Mirror Schools:
Education in a State of Emergency

Chris Hamamoto & Federico Pérez Villoro
4-6 February 2021, 10am–1pm EST

In a time where education is rapidly being reordered in response to the pandemic, the value of academic institutions is put to the test. The cost of keeping schools running seems at odds with their concrete offerings and the need to transition institutions online exposes their (previously invisible) structures which seem more apt to protect markets than students need. Yet this is not just a result of the pandemic, but the progressive collapse of privatizing knowledge and oppressive meritocratic systems. But, what are the essential components of schools and what are their academic and administrative surpluses? Can they really be repackaged online and if so how to make them more accessible? Are their alternatives that can emerge in response? This three-day workshop will address the need to rapidly develop new learning spaces as profound recalibrations of education logics by enhancing what digital platforms offer enabling access, but also by conjuring intimacy within virtual environments and critically considering the political and economic mechanisms that benefit from our digital presence and over-productivity. Participants will reassemble their experience as current students to develop and distribute “mirror” versions of the institution they are affiliated with as a way to comment, amplify and transform institutional materials into public and free resources.

Schedule

Day 1: Thursday, Feb 4, 2021

Day 2: Friday, Feb 5, 2021

Day 3: Saturday, Feb 6, 2021

Prompt

Step 1: Build a collective set of mirroring actions

Collectively list possible strategies for replicating components of RISD — whether this are experiences, spaces, objects, materials, resources. This will be our starting point: an exercise where anything goes and where, perhaps, the most silly idea is the most powerful. Let's postpone judgment and embrace options. Strategies should be synthesized as short tactical sentences. Ideally, these would be descriptive of actions; generate mental images. They can range from the practical, to the poetic, to the humorous. Let's think of this as an absurdist, yet critical, manual — a “how to” book to mirror, reproduce, imitate, copy, multiply, propagate aspects of your school. Reverse engineer the instruments the school uses to lock itself as private. Make your sentences as specific as possible. Be economic about them, but use their real estate to tell provocative stories.

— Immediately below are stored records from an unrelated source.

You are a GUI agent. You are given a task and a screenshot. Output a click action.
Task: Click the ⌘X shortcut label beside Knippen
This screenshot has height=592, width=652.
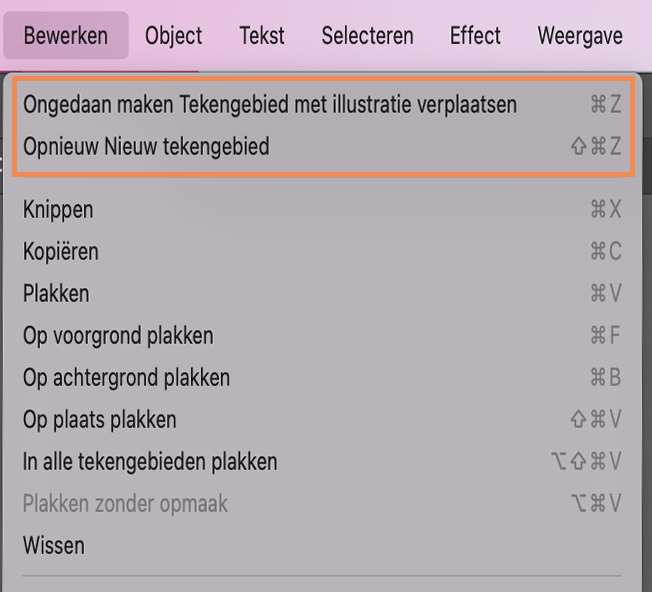[x=605, y=210]
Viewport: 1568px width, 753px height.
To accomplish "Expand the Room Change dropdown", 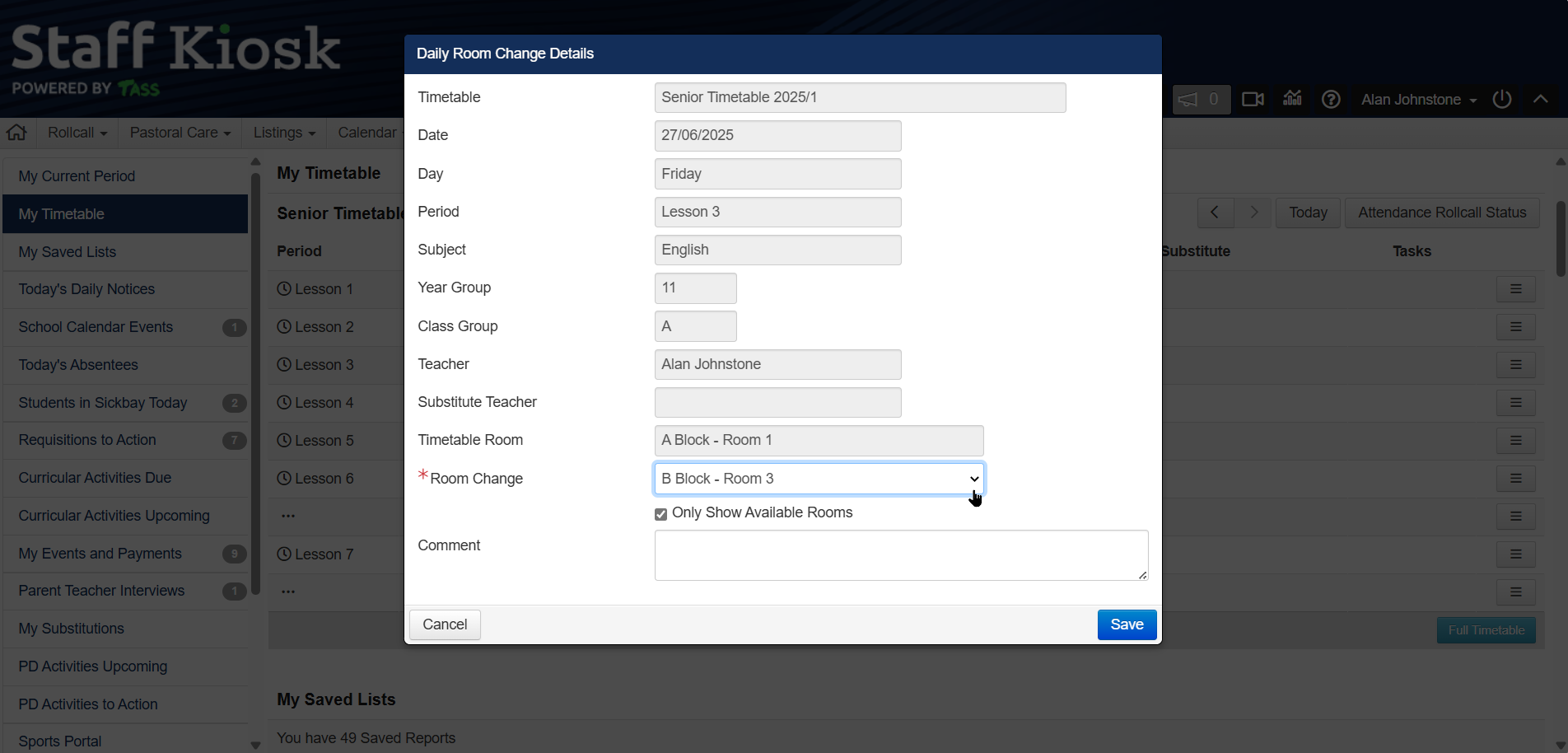I will pyautogui.click(x=819, y=479).
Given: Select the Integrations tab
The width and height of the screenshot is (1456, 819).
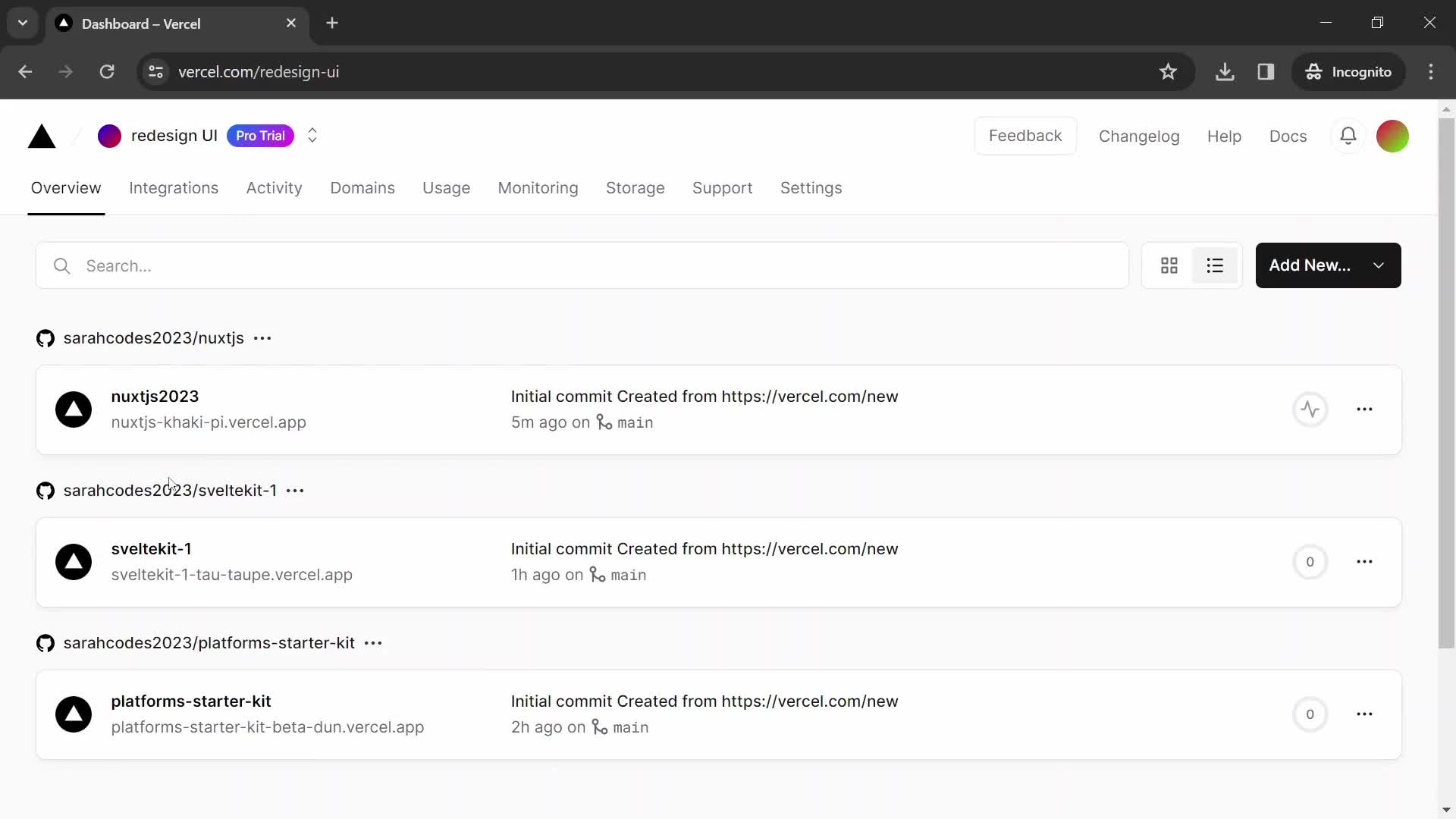Looking at the screenshot, I should coord(173,188).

Add your sentences to this shared doc.

Examples:

Step 2: Develop a protocol for a mirroring action

Select one sentence from our shared list and develop a protocol as instructions or sequence of actions to put it into practice. Here you would have to commit to one component of your school experience. We are looking for actions that are systematic and repeatable. Reflect on your time at RISD and identify a specific thing you would like to change, a physical or social space you would like to intervene. Break down the material elements, actors and economics of your selected institutional component. Get your voice heard and amplify other voices. Yet carefully consider the ethics of your proposed protocol. What are the politics of reproducing materials protected by intellectual property? Who would be affected and benefited by your actions?

Generate a written protocol and informal diagram to illustrate the process of turning an institutional material into a public resource.

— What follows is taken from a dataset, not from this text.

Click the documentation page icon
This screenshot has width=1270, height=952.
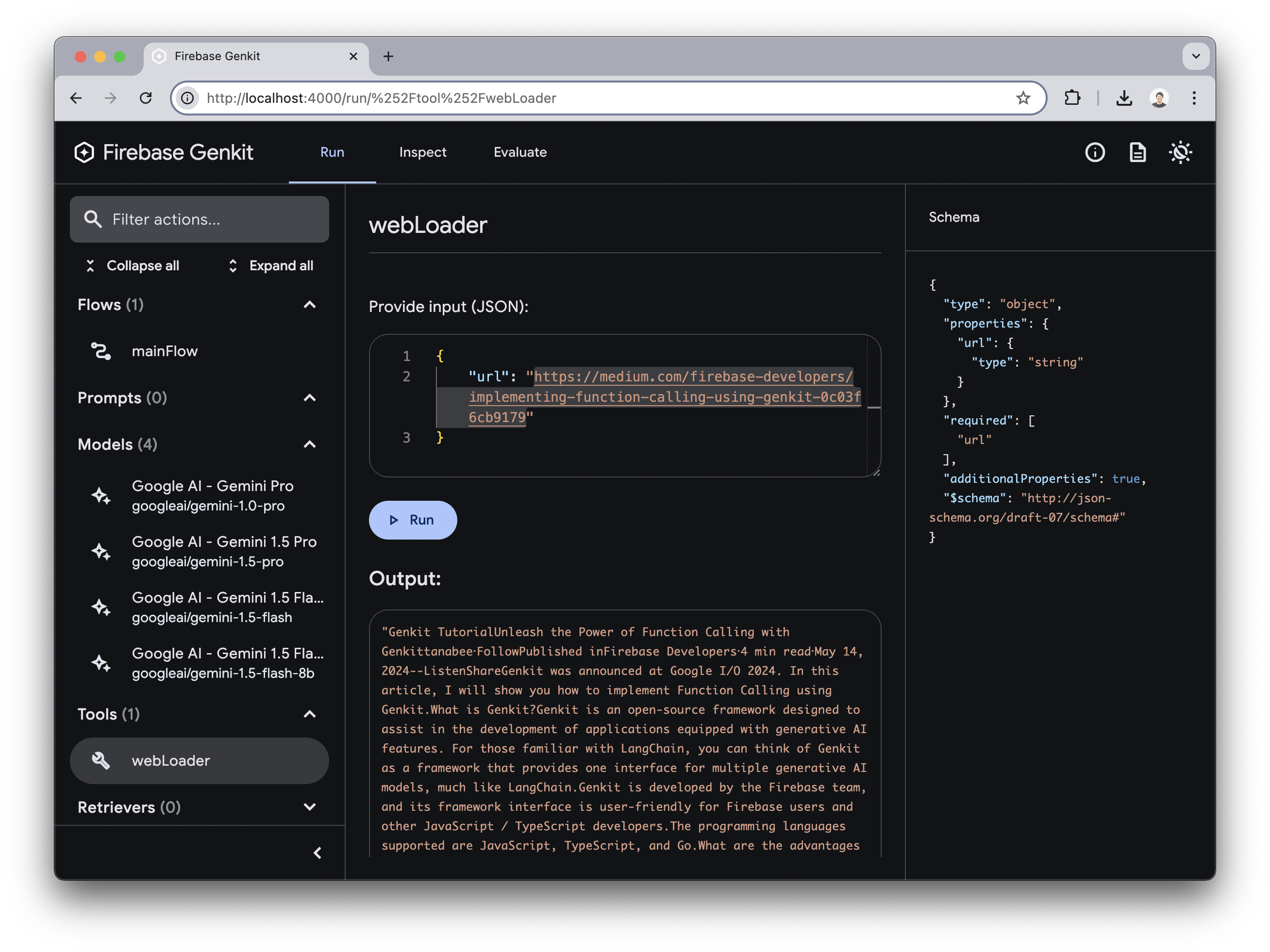pos(1137,152)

Ask yourself questions like:

Step 3: Enact and visualize your mirroring protocol

The school is the material. Now that you selected an action and developed a protocol for it, put it into action. Go ahead and enact your mirror. Granted, this is a short workshop and there might not be enough time to fully realize your proposal. If that is the case, find a way to represent it, to scale it down where it becomes manageable or to package the protocol itself as something that is distributable. You might want to generate an aggregator for publicly posted syllabi. If so, you could make a simple website to host the collection. You could provide access to the studio’s printing resources for communities at need. In that case, you could develop social media accounts to communicate your efforts. Is it possible to mirror a full class by posting YouTube videos? Can a live-feed bring you closer to your studio? Have you Zoom-bombed a class from another school?

Submit a digital artifact (image, URL, audio file, video, etc.) to this folder. Your works would be compiled as illustrations of our collective “how to copy a school” publication.

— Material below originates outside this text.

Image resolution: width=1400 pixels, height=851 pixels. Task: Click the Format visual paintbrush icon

Remember, reflections on mirrors will never be one-to-one reproductions and are always incomplete representations. If you feel stuck, consider the attributes and different reflective qualities of our list of rare mirrors and use one of them to activate your project though its specific reflective characteristics.

Instructors

Chris Hamamoto and Federico Pérez Villoro’s collaborative work investigates the impact of emerging technologies in contemporary culture and politics. It often includes computer-based media, publications, video, writing, and pedagogical initiatives. They both hold MFAs from the Rhode Island School of Design, where they met in 2011. Chris is based in Berkeley, CA and works as a designer and educator. He is an assistant professor at the California College of the Arts, while maintaining an independent graphic design practice. Federico is an artist and researcher living and working in Mexico City. He has advanced various independent educational programs and has served as a faculty at the Rhode Island School of Design and the California College of the Arts. Their work together has been exhibited internationally and recognized by institutions such as Printed Matter, the Walker Art Center, OCAT Shenzhen, and the Yerba Buena Center for the Arts.